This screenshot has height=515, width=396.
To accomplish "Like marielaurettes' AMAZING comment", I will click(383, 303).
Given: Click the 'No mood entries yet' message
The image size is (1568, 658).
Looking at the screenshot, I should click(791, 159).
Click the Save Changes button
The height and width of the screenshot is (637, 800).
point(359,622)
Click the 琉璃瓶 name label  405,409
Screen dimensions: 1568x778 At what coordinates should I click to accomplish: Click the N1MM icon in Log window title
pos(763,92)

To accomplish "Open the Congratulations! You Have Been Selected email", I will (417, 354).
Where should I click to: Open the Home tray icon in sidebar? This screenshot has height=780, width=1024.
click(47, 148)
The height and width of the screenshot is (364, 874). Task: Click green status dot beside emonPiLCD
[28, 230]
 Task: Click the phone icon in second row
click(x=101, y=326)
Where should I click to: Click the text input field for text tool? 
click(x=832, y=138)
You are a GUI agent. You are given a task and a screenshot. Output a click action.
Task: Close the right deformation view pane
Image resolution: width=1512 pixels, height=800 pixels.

▬▬▬▬▬▬▬▬▬▬

Copy each line of the listing that holds the word "will".

_Result:_
To accomplish "Like marielaurettes' AMAZING comment", I will click(383, 303).
To accomplish "Open the Congratulations! You Have Been Selected email", I will (417, 354).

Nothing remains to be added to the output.